Supreme Court justice investigated for corruption issues surprise resignation

A Supreme Court justice under investigation for allegedly transferring more than 100 million pesos to foreign bank accounts resigned on Thursday in a move that surprised his colleagues and political observers.

Eduardo Medina Mora, a former federal attorney general and security secretary who also served as ambassador to both the United States and the United Kingdom, is the first Supreme Court judge to resign since a 1994 constitutional reform that established the court in its current form.

The 62-year-old judge didn’t cite any reasons for his decision to step down in a resignation letter to President López Obrador.

Presidential spokesman Jesús Ramírez said that López Obrador accepted Medina’s resignation and that it will be sent to the Senate for analysis.

According to the constitution, the resignation of a Supreme Court justice must be submitted to the president and, if accepted, sent to the Senate for approval.

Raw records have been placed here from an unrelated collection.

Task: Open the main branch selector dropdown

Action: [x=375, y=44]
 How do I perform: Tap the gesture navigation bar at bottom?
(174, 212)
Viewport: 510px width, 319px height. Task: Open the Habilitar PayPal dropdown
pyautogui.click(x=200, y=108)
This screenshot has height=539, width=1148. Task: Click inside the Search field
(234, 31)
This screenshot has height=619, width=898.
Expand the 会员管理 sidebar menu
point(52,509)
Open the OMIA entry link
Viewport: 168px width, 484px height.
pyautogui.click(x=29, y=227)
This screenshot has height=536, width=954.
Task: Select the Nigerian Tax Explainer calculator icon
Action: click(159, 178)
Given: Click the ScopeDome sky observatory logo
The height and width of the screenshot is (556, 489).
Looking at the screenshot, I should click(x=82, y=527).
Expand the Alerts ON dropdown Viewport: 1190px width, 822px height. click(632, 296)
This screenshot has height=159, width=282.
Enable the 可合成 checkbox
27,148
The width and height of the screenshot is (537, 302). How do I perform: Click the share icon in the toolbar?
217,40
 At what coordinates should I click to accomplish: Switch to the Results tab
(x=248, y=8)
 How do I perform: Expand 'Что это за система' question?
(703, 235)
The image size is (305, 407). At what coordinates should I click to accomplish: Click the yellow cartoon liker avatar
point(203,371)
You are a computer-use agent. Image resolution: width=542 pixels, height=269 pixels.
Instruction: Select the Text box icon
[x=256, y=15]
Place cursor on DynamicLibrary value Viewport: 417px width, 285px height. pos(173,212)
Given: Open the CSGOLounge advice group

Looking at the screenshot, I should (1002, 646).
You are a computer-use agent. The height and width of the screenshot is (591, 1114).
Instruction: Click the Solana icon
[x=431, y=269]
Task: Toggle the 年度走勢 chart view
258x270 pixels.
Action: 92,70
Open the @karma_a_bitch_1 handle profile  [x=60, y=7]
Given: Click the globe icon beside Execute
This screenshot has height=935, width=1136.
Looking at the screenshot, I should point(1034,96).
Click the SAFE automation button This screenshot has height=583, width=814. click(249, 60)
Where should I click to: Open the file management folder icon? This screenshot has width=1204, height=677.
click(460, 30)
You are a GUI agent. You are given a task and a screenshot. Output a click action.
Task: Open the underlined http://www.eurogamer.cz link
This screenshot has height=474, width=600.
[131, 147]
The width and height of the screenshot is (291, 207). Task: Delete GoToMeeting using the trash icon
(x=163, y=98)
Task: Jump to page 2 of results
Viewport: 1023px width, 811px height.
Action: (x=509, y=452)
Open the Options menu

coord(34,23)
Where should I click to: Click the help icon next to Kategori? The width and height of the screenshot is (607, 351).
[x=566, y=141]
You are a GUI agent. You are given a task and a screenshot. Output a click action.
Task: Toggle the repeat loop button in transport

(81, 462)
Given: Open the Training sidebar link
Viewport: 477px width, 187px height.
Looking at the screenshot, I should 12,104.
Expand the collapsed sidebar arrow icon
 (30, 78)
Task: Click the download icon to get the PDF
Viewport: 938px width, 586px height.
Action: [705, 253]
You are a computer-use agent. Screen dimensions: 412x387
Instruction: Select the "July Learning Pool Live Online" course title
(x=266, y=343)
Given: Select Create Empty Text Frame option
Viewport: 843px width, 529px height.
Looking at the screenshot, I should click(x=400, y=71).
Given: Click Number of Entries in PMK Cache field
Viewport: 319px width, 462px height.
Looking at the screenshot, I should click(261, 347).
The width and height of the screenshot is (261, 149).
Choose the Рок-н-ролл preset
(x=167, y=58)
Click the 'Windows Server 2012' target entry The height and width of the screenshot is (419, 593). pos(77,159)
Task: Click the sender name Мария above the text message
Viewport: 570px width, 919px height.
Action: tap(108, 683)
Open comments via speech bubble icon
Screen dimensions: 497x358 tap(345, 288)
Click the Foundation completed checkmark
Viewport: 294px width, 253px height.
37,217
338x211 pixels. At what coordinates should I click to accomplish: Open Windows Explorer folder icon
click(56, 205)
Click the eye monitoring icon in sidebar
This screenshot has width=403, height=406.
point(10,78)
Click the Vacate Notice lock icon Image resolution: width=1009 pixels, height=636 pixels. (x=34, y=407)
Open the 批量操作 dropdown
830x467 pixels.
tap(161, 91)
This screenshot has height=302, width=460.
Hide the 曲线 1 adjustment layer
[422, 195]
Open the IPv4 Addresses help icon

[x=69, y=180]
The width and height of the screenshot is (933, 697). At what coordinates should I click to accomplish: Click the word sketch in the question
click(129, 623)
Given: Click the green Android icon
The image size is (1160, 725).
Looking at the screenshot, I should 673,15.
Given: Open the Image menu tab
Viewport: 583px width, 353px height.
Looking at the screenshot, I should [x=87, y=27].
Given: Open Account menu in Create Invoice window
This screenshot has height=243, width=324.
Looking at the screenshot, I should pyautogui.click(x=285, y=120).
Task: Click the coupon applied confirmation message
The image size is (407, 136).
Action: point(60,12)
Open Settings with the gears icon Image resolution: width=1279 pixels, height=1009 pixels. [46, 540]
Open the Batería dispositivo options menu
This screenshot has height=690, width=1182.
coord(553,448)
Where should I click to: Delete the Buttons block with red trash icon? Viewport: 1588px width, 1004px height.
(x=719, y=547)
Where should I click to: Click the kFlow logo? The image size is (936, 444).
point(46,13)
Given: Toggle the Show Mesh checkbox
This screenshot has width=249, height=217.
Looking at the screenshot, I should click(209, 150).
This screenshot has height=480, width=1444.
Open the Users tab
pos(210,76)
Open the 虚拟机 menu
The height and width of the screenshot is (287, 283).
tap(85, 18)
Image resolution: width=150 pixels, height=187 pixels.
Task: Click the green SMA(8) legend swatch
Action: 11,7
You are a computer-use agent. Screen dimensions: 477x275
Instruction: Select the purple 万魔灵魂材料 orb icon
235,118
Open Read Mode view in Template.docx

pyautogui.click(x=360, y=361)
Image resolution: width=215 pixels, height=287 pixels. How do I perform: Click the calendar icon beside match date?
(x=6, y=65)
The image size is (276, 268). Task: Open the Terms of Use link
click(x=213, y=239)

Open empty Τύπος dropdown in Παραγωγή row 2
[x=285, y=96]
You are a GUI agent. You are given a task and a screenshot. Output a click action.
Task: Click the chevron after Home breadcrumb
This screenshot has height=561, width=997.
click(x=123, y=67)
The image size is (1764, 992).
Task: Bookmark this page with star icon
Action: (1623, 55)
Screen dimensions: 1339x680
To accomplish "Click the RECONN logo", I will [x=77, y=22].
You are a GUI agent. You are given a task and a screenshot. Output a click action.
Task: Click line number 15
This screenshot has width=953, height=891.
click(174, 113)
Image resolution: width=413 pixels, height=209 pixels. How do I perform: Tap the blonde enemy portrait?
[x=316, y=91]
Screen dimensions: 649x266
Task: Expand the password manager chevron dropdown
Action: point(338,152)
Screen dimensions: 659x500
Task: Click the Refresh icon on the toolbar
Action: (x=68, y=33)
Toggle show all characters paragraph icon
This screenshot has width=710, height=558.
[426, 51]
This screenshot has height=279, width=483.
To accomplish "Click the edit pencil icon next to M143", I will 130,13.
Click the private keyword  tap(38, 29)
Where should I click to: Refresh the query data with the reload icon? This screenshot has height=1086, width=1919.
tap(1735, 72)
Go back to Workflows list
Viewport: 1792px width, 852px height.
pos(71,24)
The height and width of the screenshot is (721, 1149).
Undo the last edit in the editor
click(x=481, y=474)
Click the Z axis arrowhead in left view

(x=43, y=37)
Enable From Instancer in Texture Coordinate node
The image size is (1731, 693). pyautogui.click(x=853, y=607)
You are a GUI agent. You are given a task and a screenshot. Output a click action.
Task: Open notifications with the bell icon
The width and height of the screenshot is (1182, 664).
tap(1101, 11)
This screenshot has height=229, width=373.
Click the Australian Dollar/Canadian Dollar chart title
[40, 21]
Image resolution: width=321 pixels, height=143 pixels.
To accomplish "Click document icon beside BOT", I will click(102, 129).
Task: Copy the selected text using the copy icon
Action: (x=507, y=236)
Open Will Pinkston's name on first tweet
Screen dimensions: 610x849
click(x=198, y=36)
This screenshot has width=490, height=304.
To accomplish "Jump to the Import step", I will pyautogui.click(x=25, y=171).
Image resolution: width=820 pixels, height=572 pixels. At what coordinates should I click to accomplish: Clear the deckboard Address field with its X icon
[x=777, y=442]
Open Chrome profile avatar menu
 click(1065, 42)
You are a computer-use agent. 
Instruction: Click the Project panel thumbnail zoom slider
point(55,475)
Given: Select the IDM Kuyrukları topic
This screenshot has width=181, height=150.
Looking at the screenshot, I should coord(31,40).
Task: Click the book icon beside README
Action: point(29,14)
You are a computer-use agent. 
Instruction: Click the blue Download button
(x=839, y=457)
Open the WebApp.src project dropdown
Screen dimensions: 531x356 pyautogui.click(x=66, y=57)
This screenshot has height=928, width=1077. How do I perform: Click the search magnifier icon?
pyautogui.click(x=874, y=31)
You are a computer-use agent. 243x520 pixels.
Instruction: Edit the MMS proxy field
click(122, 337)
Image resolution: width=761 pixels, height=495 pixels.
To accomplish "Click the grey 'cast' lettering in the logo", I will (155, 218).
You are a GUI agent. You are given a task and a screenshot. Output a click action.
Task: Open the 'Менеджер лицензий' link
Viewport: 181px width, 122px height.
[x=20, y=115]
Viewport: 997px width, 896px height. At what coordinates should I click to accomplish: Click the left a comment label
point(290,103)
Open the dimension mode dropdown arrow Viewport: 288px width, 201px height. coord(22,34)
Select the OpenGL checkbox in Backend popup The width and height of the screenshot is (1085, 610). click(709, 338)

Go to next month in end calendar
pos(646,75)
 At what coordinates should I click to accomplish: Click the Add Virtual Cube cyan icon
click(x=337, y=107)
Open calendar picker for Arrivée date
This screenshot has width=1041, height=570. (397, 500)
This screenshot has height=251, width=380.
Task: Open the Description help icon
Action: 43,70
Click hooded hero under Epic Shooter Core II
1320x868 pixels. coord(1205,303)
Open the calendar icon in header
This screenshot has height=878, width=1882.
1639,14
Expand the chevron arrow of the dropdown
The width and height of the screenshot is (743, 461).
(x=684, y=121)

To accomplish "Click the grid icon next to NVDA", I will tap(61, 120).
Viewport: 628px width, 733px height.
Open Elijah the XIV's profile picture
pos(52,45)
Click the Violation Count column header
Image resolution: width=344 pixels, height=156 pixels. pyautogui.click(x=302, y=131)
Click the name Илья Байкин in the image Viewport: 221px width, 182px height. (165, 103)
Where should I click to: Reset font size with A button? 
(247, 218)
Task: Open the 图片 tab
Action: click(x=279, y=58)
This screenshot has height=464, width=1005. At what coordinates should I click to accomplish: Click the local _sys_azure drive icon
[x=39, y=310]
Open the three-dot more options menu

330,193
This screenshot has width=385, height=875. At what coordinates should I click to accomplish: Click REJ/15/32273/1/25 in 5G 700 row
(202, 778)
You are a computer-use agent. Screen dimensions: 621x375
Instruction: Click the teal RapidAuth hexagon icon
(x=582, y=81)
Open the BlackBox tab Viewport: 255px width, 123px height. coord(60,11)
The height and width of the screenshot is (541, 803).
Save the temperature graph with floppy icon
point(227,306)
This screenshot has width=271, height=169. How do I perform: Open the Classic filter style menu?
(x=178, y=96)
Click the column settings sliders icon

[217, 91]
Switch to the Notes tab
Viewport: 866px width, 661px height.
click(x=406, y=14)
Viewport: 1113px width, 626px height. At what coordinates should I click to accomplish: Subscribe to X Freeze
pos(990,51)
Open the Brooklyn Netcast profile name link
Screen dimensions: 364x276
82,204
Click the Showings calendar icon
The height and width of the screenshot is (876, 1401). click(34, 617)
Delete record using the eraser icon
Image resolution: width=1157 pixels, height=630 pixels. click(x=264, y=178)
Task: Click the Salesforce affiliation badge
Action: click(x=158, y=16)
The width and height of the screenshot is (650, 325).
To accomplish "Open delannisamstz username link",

A judge can only resign for “grave reasons.”

Media reported in June that Medina had allegedly transferred 103 million pesos (US $5.3 million) to bank accounts in the United States and United Kingdom between 2016 and 2018.

The government’s Financial Intelligence Unit (UIF) announced soon after that it was collaborating with the U.S. and U.K. governments to investigate 32 transfers made by the judge, who was appointed to the court for a 15-year-term by former president Enrique Peña Nieto at the start of 2015.

Two weeks after the media first reported the transfers, Medina said they only amounted to 7.5 million pesos (US $384,000) and were consistent with his income.

He claimed that the figure reported was inflated because some of the transfers he made in pesos were assumed to have been in US dollars, which would make their value close to 20 times higher.

Medina, who voted in favor of the legalization of gay marriage, marijuana and abortion during his four and a half years as a justice, has also come under suspicion for his close relationship with Juan Collado, a high-profile lawyer currently in preventative custody on charges of involvement in organized crime and money laundering.

The newspaper Reforma reported that Medina’s resignation on Thursday took several Supreme Court justices by surprise because they had worked with him earlier the same day.

If the Senate approves the resignation, López Obrador must send a short list of three candidates to Congress from which a new judge will be selected.

Medina’s successor will be the third justice nominated by the president since he took office last December. He will have the opportunity to make a fourth appointment to the Supreme Court’s 11-judge panel in 2021 when the 15-year term of Justice José Fernando Franco concludes.

At his regular news conference on Friday, López Obrador addressed questions about Medina’s abrupt resignation.

“What’s the motive of this resignation? I believe that the justice wants to deal with the complaints filed [against him]. I don’t know if one or two or how many complaints have been filed, that’s in the hands of the federal Attorney General’s Office [FGR]. We’ve been respectful and we don’t involve ourselves in these legal issues . . .” he said.